(DATA SECTION Opens)

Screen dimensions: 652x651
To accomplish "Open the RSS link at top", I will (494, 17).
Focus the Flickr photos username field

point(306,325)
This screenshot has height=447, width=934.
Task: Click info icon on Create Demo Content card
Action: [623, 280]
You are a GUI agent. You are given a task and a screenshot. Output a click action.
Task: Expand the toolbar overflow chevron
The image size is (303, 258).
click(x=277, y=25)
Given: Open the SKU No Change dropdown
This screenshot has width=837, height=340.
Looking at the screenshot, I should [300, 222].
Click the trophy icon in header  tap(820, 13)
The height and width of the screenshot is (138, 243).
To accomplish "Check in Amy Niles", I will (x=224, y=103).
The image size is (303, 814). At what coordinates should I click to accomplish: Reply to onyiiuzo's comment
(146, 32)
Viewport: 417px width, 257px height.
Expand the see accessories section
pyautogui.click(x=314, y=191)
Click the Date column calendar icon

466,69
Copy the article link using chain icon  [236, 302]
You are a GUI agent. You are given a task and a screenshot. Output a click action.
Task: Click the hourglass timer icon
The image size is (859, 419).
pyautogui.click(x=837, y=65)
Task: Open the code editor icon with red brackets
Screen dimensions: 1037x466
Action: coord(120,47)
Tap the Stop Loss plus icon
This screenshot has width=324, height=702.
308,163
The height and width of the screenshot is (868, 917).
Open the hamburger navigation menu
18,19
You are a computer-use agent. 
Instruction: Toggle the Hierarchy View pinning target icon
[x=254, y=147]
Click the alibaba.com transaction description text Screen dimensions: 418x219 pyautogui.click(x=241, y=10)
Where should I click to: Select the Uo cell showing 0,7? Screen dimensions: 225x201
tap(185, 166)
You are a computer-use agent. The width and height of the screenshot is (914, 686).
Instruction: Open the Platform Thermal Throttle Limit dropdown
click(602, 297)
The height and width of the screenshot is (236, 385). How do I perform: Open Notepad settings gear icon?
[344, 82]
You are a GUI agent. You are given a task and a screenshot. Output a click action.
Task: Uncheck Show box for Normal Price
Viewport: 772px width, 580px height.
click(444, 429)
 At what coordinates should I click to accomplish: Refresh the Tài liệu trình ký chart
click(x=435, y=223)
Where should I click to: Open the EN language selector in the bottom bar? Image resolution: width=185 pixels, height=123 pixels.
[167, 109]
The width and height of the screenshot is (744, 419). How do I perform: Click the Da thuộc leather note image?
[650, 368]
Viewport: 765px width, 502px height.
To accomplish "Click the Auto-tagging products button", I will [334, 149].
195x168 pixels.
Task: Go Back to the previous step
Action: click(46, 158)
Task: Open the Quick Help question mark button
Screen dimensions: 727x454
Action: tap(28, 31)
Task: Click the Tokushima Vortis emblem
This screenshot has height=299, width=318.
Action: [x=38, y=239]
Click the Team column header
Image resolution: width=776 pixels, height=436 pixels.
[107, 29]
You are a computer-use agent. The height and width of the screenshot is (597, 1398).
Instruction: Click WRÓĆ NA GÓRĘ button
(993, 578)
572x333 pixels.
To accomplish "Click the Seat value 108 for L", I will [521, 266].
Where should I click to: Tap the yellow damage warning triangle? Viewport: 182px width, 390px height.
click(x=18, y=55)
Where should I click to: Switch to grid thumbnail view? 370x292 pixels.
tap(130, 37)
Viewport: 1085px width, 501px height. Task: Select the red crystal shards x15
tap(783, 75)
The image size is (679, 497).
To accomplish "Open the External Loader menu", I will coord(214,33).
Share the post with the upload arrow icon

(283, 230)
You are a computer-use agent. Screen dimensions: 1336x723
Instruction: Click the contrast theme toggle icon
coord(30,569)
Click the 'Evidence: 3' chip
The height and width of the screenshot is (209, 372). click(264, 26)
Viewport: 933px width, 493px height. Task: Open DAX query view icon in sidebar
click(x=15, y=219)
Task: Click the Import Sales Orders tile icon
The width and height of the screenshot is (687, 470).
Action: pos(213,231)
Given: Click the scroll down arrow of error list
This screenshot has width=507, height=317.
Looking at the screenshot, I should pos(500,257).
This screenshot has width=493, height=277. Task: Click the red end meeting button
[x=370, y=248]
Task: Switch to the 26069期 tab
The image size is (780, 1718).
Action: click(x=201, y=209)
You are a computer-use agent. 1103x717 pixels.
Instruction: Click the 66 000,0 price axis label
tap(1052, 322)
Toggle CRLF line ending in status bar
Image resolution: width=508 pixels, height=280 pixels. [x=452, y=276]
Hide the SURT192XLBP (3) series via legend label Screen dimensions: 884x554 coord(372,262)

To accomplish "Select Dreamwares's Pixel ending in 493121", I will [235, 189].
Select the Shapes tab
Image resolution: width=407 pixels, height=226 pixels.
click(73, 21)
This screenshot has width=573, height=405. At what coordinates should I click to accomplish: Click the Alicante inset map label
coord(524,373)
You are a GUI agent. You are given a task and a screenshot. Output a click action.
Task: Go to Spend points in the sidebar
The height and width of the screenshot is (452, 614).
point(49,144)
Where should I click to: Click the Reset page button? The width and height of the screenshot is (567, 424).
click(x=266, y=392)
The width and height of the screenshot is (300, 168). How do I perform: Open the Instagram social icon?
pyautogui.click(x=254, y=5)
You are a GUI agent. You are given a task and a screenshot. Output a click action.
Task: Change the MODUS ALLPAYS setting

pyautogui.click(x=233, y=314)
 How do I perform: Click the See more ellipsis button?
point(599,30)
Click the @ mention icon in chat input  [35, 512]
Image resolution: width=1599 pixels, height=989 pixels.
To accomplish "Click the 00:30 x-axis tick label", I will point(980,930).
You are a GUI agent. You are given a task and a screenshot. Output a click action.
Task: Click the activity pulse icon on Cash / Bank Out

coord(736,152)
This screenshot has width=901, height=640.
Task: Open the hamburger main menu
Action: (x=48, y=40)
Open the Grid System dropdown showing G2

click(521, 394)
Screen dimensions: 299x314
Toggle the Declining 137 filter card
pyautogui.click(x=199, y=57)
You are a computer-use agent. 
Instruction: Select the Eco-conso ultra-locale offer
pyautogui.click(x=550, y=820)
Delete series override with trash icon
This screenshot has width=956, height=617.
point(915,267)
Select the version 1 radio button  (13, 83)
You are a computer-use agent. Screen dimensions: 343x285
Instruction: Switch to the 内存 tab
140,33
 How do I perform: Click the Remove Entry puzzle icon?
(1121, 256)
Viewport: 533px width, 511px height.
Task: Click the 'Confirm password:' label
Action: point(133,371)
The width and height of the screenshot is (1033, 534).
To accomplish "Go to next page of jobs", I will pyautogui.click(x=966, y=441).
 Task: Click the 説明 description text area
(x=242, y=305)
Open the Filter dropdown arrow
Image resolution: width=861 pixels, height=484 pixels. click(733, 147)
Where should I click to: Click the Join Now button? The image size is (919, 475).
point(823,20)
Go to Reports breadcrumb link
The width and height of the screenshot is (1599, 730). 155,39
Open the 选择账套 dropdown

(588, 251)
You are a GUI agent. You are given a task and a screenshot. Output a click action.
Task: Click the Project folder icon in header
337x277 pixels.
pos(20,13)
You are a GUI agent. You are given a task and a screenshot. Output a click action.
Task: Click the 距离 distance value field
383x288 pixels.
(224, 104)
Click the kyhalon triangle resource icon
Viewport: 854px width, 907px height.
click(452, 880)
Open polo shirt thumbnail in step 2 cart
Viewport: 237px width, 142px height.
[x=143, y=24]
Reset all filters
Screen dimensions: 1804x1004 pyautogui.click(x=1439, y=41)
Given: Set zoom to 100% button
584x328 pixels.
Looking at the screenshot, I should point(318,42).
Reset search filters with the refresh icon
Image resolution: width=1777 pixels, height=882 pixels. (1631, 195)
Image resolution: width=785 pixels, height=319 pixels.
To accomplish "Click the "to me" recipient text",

(DATA SECTION Closes)

ASSIGNMENT: Go through the entries above and pull out each line with "computer" in it.

RESPONSE BELOW:
You are a computer-use agent. 
You are a computer-use agent. The width and height of the screenshot is (914, 686).
You are a computer-use agent. The height and width of the screenshot is (597, 1398).
You are a computer-use agent. Screen dimensions: 1336x723
You are a computer-use agent. 1103x717 pixels.
You are a computer-use agent. 
You are a computer-use agent. Screen dimensions: 343x285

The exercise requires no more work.